◆ **Information provided**
*** Block opens ***

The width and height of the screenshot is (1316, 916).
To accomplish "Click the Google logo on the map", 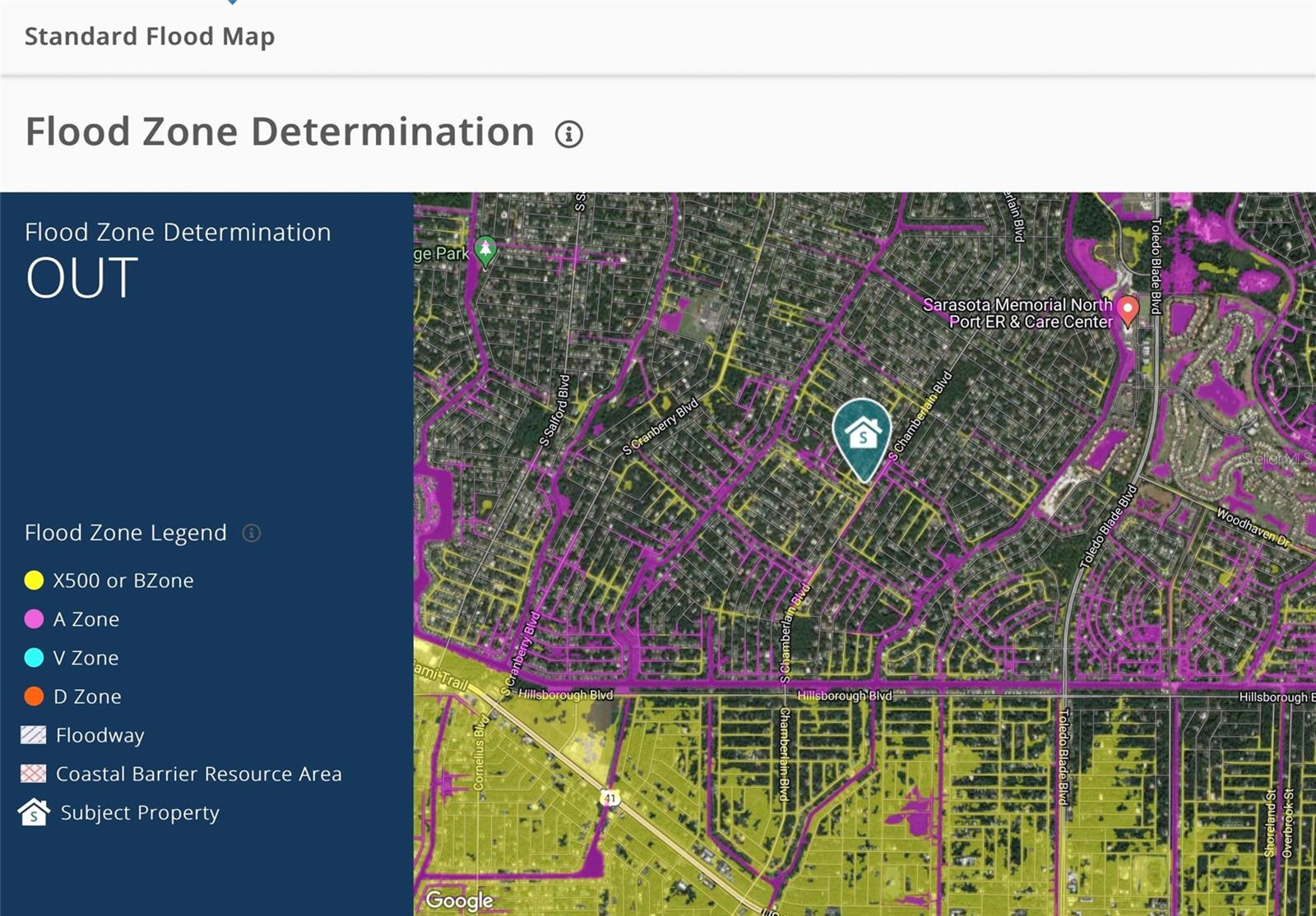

*** Block closes ***
*** Block opens ***

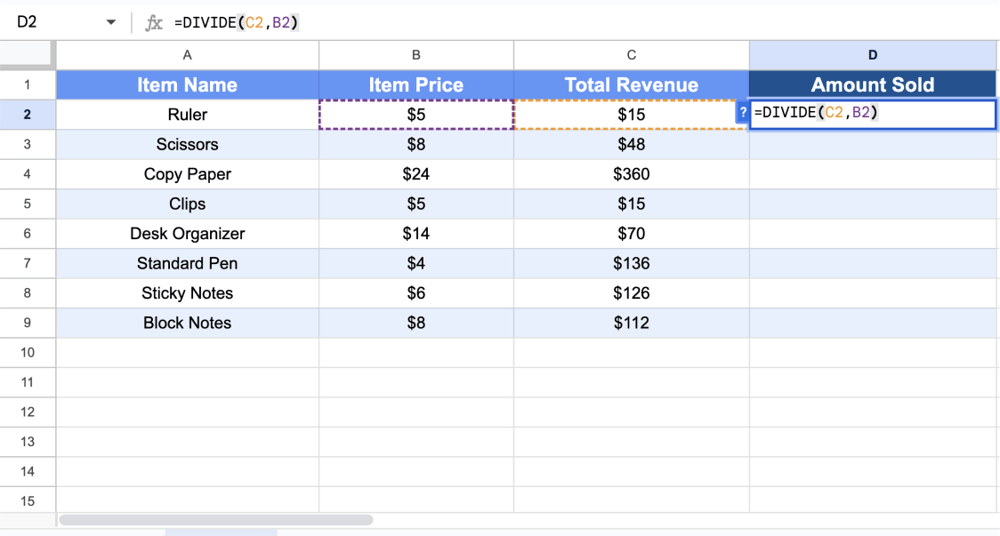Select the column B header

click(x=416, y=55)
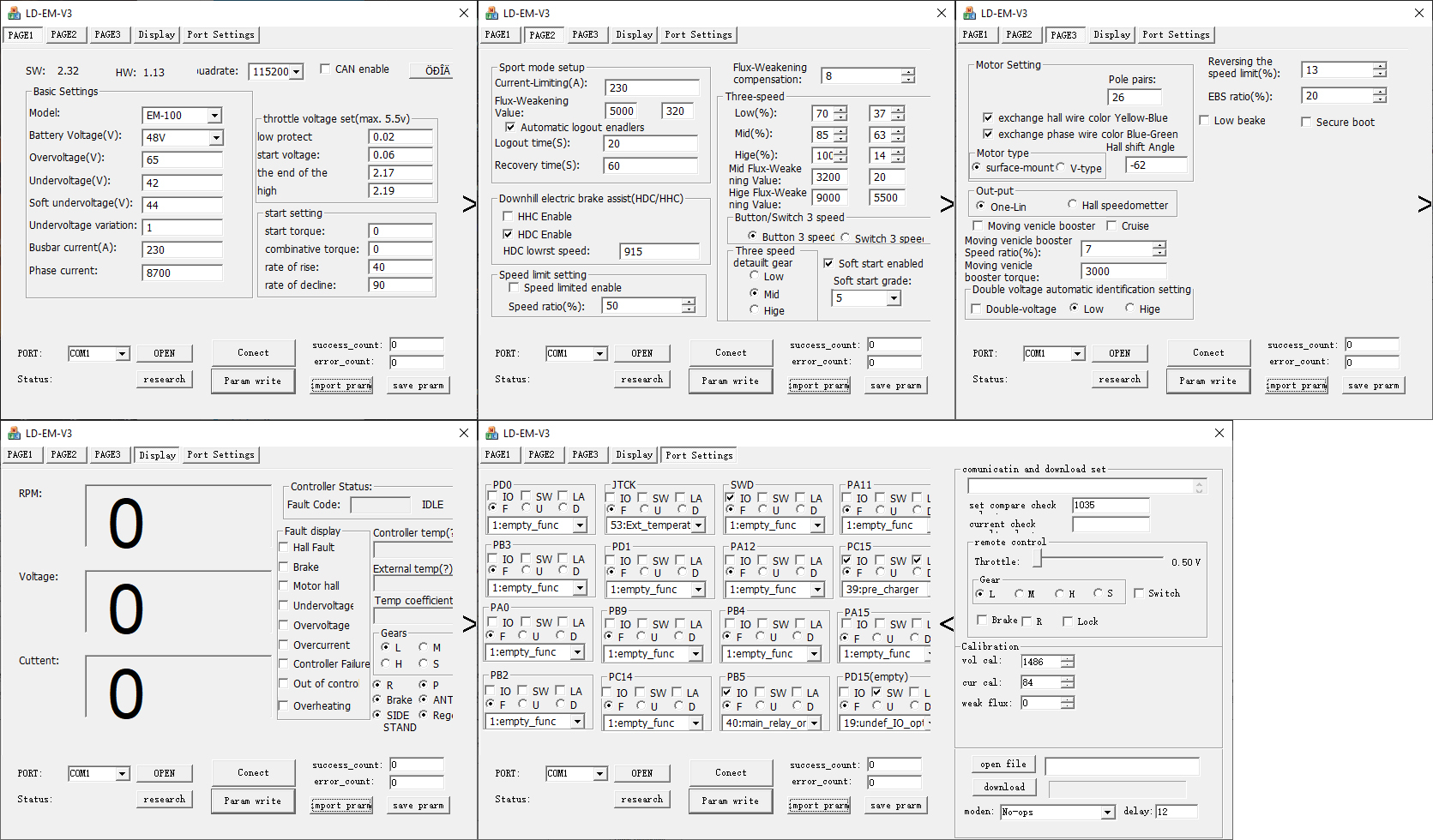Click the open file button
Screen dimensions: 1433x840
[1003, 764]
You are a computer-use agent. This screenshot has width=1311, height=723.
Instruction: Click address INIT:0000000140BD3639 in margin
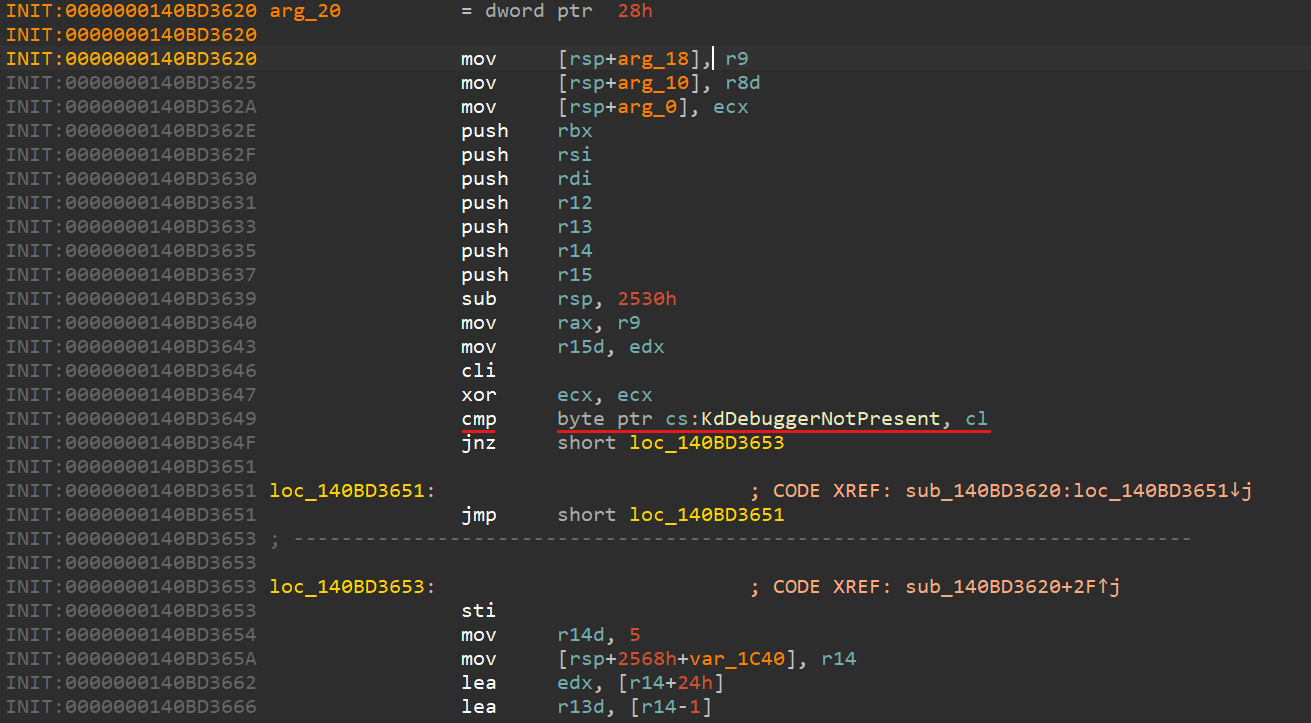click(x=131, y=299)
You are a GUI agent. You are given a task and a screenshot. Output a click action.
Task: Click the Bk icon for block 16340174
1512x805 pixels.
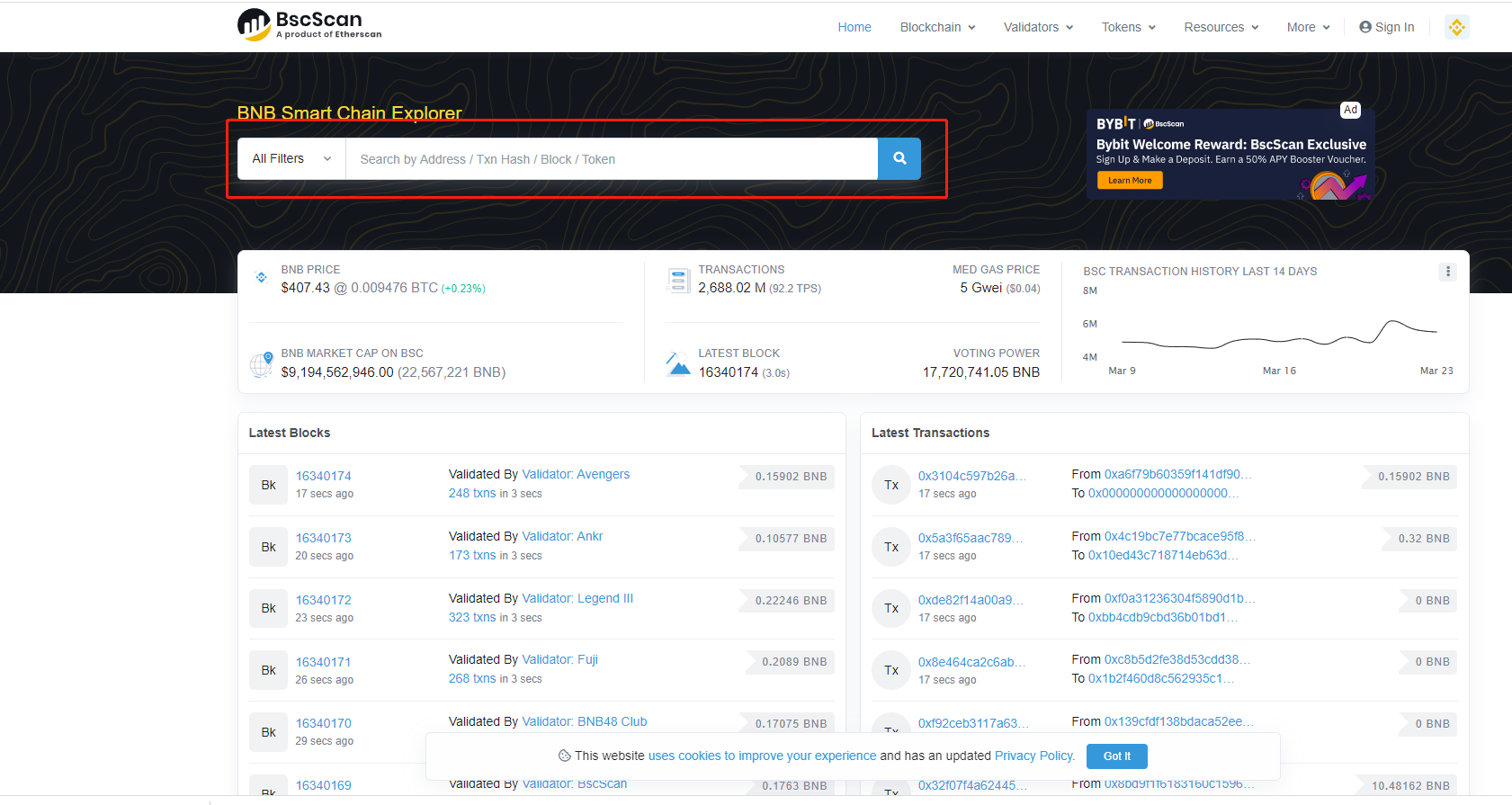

*** Block closes ***

◆ **Exercise instructions**
With the pictures left out, write out exactly the lines above from the one containing "The width and" through the one containing "the Google logo".

◆ **Exercise answer**
The width and height of the screenshot is (1316, 916).
To accomplish "Click the Google logo on the map", 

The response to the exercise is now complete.